** What is required **
Write the number of lines in the material below that contain "Task", with no other words.

** Provided records **
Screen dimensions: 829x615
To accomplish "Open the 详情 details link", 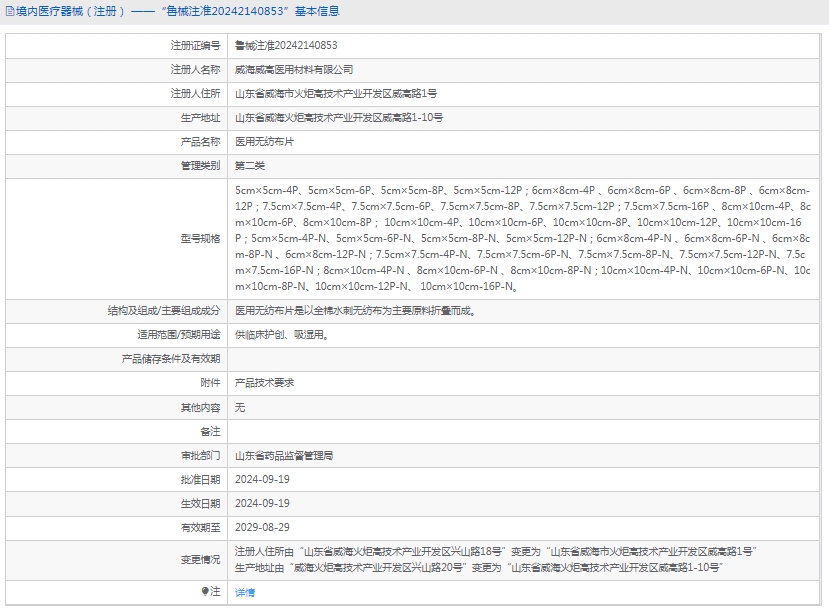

...

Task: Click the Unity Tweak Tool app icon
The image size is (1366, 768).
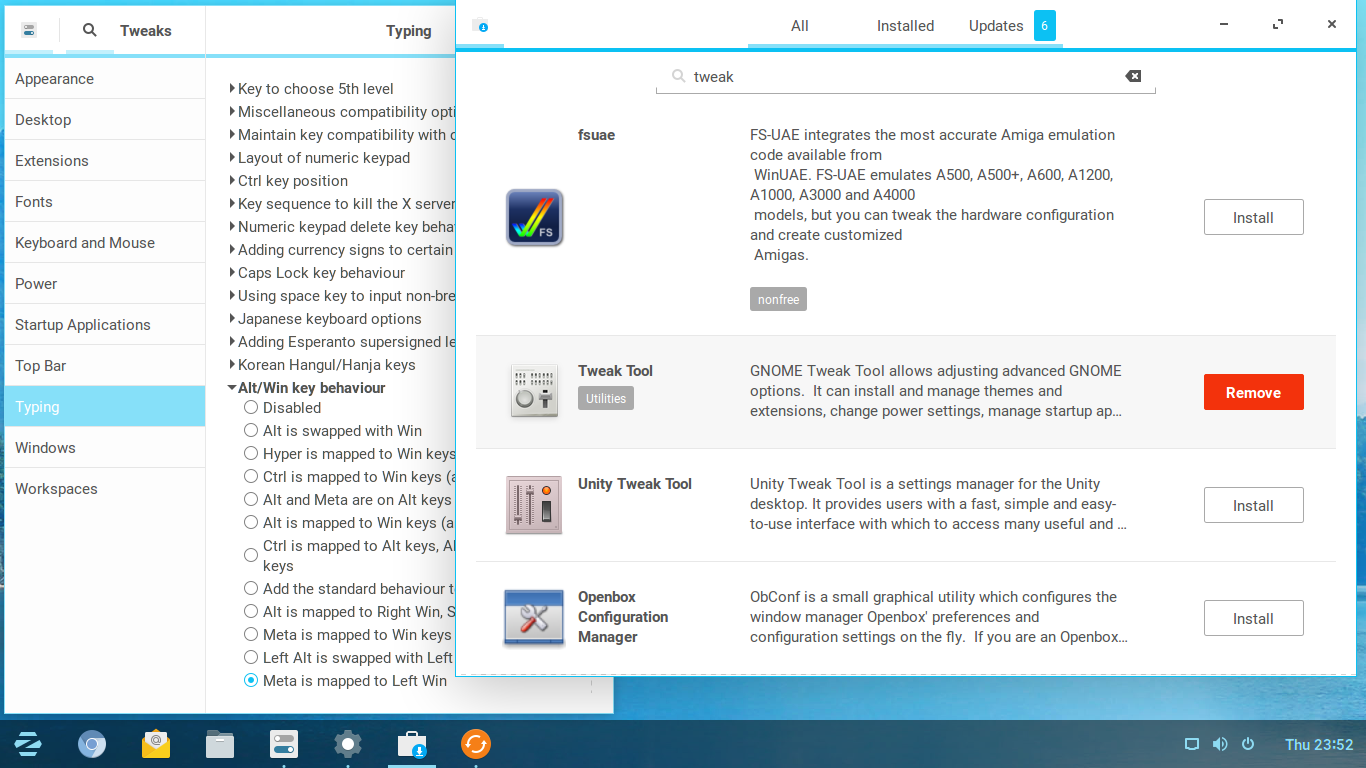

* * *

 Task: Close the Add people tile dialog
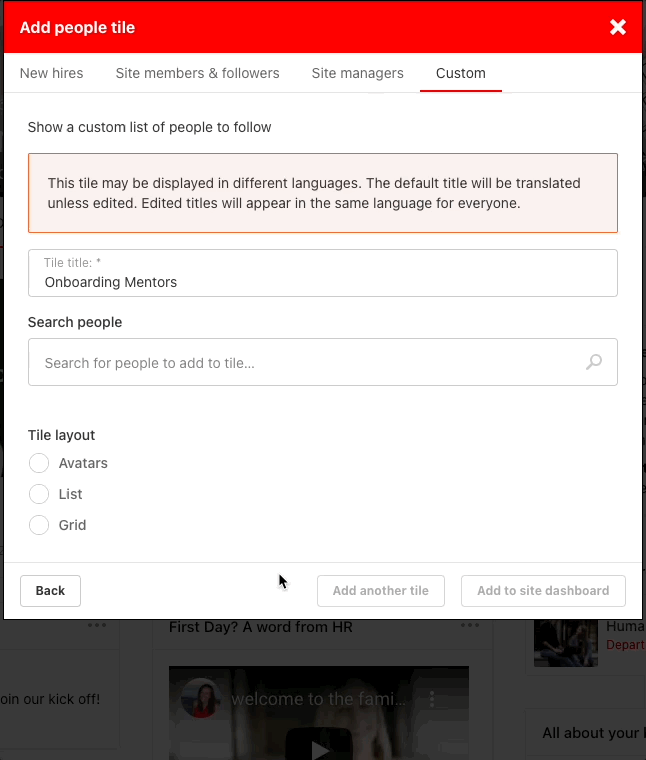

** Exercise solution **
2